[Provided records — start]

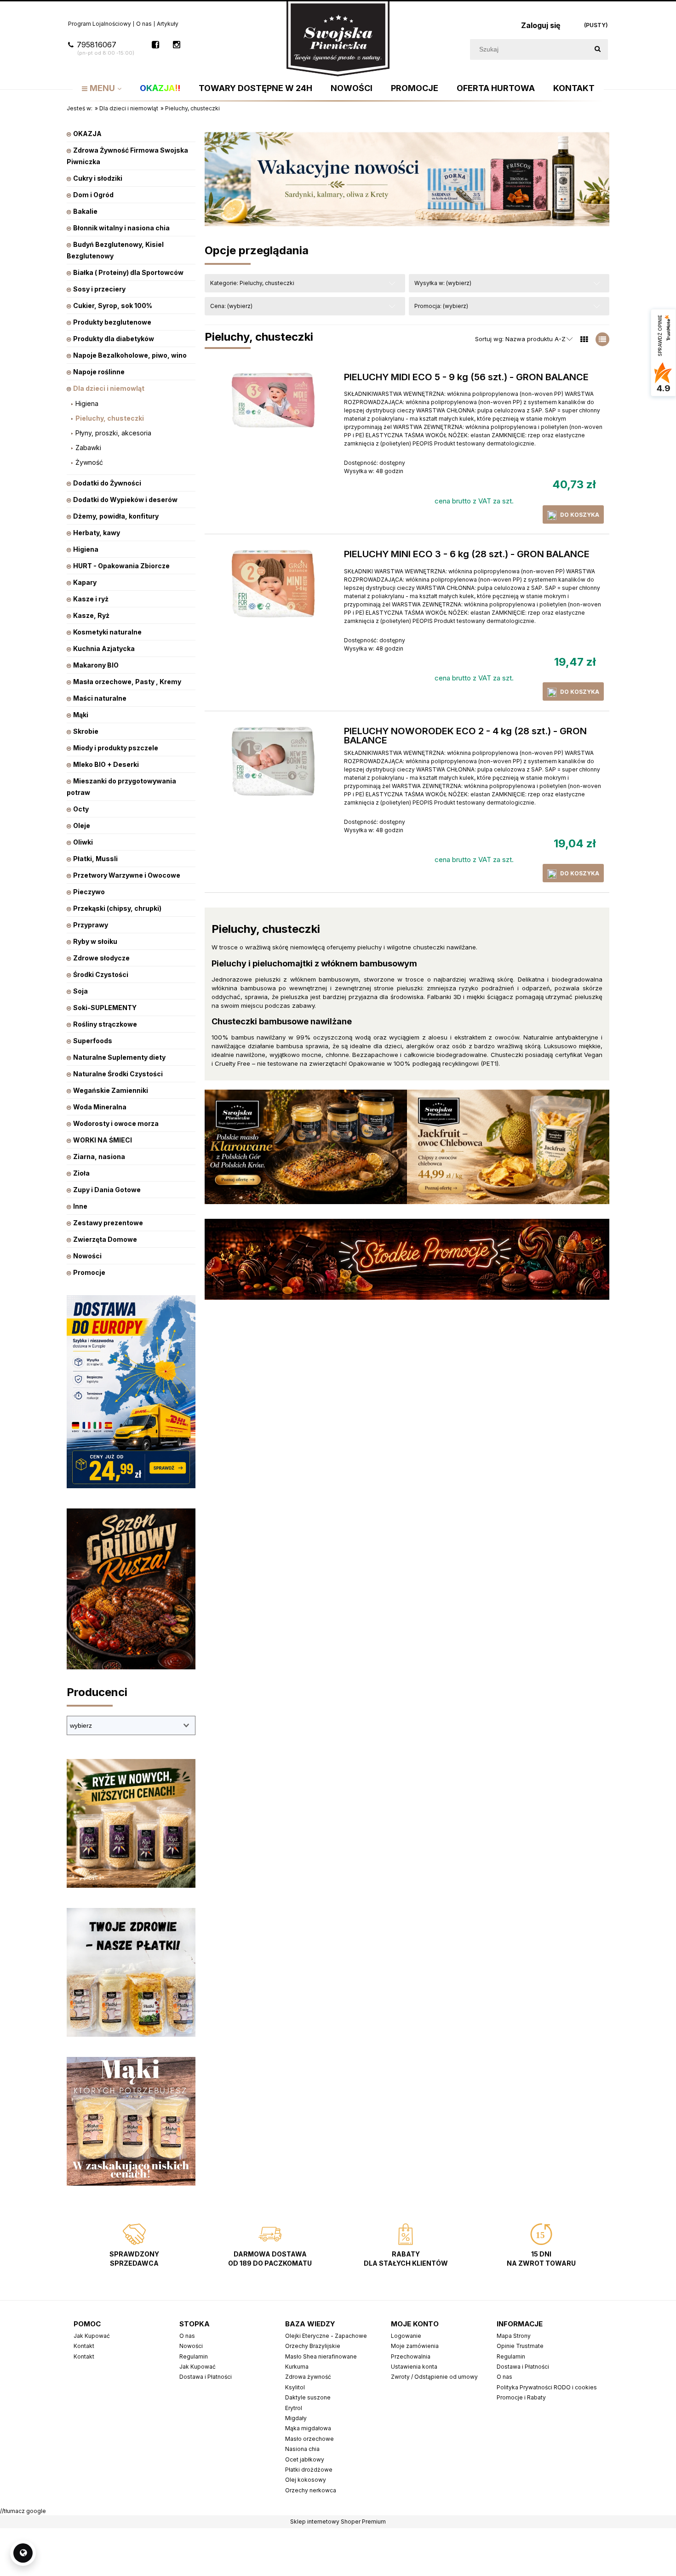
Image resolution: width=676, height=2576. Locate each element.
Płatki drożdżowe (308, 2469)
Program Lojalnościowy (99, 23)
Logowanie (406, 2335)
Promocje (89, 1272)
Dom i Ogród (93, 195)
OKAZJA (87, 133)
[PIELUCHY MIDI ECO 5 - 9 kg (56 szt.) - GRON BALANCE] (273, 400)
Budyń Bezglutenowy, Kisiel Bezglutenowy (115, 250)
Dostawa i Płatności (205, 2376)
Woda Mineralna (99, 1107)
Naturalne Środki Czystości (118, 1074)
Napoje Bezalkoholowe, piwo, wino (130, 355)
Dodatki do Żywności (107, 483)
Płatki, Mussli (95, 858)
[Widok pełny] (602, 339)
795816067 (105, 48)
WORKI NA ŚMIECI (102, 1140)
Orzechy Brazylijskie (312, 2345)
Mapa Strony (514, 2335)
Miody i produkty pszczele (115, 748)
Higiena (86, 403)
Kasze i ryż (91, 599)
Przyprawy (90, 925)
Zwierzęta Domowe (105, 1239)
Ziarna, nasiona (99, 1156)
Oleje (81, 825)
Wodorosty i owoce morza (116, 1123)
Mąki (80, 715)
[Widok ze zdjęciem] (584, 339)
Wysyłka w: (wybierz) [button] (442, 283)
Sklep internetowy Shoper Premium (338, 2521)
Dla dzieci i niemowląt (108, 388)
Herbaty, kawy (96, 533)
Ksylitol (295, 2387)
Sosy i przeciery (99, 289)
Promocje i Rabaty (521, 2397)
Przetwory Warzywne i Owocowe (126, 875)
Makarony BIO (96, 665)
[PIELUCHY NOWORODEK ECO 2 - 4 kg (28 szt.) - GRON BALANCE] (273, 761)
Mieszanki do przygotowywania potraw (121, 786)
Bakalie (85, 211)
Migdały (296, 2418)
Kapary (85, 582)
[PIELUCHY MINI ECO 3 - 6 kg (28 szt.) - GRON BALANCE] (273, 583)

[Provided records — finish]

*Task statement*: Would you repeat the lines from the one containing "Herbaty, kawy (96, 533)" through the end of the data, exactly, with nothing before or after them?

*Completed task*:
Herbaty, kawy (96, 533)
Ksylitol (295, 2387)
Sosy i przeciery (99, 289)
Promocje i Rabaty (521, 2397)
Przetwory Warzywne i Owocowe (126, 875)
Makarony BIO (96, 665)
[PIELUCHY NOWORODEK ECO 2 - 4 kg (28 szt.) - GRON BALANCE] (273, 761)
Mieszanki do przygotowywania potraw (121, 786)
Bakalie (85, 211)
Migdały (296, 2418)
Kapary (85, 582)
[PIELUCHY MINI ECO 3 - 6 kg (28 szt.) - GRON BALANCE] (273, 583)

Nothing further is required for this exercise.